- _EXERCISE REQUIREMENTS_: Rewrite every line of the listing below as a numbered list, skipping blank lines and leaving out the pictures.

(Element and text location listing)

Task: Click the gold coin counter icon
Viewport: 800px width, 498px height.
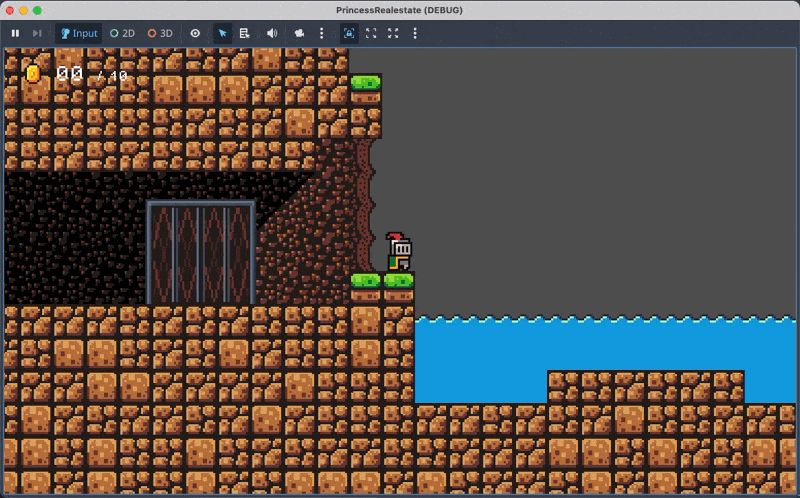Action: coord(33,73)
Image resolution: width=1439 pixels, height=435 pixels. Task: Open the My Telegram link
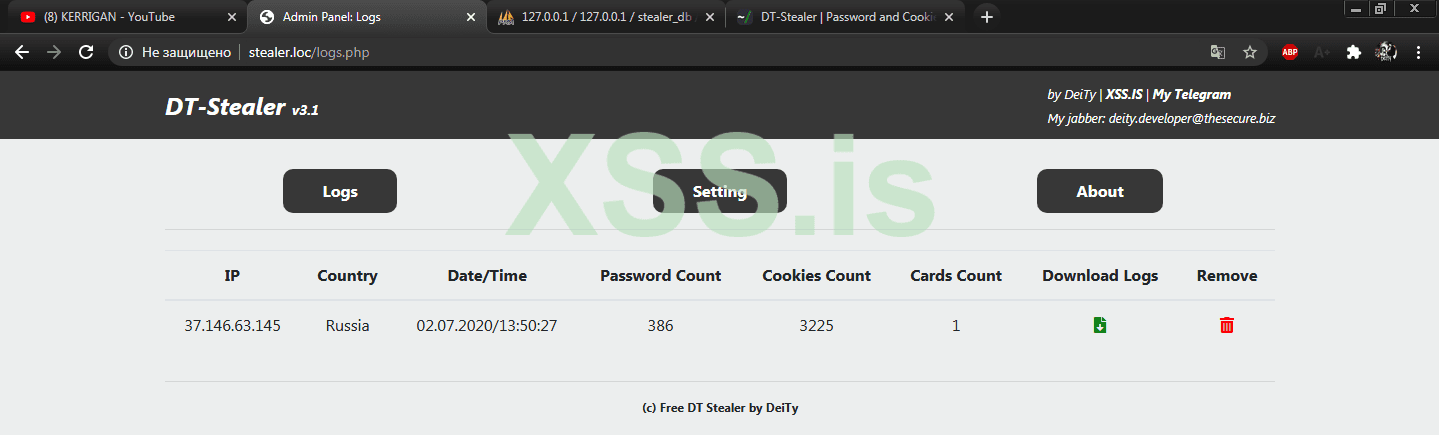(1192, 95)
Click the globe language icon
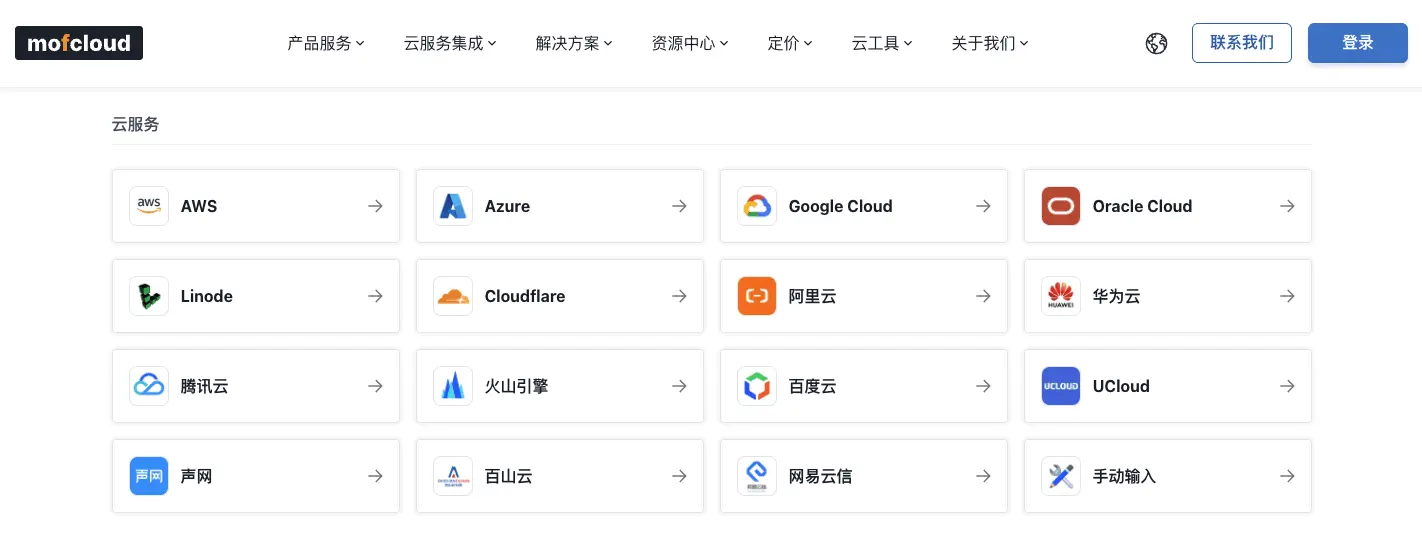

- _THE COMPLETED TASK_:
1. Task: Click the gold coin counter icon
2. Viewport: 800px width, 498px height.
3. Action: coord(33,73)
4. Image resolution: width=1439 pixels, height=435 pixels. Task: Open the My Telegram link
5. (1192, 95)
6. Click the globe language icon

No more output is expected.